* **WHAT THE TASK REQUIRES**:
Below are the records; pull every line that includes "computer".

* **TASK DATA**:
------------------------------------------------------------
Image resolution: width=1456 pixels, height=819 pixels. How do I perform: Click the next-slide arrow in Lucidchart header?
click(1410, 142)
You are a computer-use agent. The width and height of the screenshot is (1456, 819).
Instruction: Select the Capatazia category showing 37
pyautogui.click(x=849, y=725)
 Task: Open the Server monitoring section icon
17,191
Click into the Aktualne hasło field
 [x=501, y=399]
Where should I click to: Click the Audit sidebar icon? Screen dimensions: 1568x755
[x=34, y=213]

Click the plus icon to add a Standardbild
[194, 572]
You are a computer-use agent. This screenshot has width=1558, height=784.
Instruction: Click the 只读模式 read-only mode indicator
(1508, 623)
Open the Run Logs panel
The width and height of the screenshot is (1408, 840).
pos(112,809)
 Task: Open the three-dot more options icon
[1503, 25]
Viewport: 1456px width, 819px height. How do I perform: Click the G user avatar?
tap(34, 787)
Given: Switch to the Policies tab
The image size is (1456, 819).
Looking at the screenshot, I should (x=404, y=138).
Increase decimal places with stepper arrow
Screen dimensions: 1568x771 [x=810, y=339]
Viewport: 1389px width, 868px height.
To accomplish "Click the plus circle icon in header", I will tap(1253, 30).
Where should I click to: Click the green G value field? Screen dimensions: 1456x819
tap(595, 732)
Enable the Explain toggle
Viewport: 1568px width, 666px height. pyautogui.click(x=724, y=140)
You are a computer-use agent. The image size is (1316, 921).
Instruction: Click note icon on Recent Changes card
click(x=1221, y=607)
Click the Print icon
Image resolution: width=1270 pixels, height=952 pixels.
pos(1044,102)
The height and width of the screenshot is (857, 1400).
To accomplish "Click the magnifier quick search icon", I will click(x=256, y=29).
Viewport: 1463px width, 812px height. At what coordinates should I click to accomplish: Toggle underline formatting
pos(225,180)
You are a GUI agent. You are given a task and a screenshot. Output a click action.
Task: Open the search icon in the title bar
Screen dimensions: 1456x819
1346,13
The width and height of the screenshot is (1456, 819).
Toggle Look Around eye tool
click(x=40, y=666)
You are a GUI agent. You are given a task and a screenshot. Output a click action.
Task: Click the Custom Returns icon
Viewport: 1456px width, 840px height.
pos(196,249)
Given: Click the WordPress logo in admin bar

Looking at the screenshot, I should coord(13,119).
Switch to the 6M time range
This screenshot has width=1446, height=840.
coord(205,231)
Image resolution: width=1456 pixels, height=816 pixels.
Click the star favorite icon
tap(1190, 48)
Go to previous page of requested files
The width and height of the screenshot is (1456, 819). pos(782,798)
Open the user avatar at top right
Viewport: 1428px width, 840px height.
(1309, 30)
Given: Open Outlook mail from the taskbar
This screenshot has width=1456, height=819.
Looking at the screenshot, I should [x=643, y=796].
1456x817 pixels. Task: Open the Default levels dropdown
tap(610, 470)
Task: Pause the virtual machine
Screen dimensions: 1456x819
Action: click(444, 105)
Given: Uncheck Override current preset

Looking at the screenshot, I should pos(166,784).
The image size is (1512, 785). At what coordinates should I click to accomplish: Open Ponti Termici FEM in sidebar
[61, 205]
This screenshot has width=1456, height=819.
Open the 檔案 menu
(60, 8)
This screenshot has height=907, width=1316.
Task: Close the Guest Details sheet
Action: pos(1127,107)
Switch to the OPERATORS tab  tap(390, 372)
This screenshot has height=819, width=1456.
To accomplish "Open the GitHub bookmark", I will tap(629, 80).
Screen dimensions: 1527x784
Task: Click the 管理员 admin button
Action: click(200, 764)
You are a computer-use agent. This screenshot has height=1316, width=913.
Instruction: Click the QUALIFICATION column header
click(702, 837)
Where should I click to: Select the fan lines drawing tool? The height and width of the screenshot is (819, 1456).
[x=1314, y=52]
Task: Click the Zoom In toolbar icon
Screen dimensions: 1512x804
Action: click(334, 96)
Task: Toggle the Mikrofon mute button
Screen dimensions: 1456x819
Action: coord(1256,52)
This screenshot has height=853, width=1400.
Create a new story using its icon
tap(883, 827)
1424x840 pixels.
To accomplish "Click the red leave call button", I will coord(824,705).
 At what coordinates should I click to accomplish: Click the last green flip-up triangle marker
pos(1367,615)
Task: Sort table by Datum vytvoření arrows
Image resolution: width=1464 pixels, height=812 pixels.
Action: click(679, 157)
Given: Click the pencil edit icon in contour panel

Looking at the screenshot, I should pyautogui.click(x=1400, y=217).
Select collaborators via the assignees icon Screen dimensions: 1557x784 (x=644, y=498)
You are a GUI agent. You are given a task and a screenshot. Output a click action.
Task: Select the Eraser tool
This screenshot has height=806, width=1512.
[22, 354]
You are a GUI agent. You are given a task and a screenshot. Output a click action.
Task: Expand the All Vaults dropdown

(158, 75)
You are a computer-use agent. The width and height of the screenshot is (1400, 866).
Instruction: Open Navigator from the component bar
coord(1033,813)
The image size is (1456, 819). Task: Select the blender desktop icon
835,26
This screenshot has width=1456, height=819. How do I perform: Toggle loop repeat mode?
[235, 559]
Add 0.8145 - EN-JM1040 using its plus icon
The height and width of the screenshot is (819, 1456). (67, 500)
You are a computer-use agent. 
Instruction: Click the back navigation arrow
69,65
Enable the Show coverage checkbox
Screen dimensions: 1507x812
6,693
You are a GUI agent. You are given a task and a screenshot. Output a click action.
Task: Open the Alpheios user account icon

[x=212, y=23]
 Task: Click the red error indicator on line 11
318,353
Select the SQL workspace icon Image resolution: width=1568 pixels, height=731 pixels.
------------------------------------------------------------
* **SOLUTION**:
You are a computer-use agent. The width and height of the screenshot is (1456, 819).
You are a computer-use agent. This screenshot has width=1558, height=784.
You are a computer-use agent. The image size is (1316, 921).
You are a computer-use agent. This screenshot has height=1316, width=913.
You are a computer-use agent. The width and height of the screenshot is (1400, 866).
You are a computer-use agent. 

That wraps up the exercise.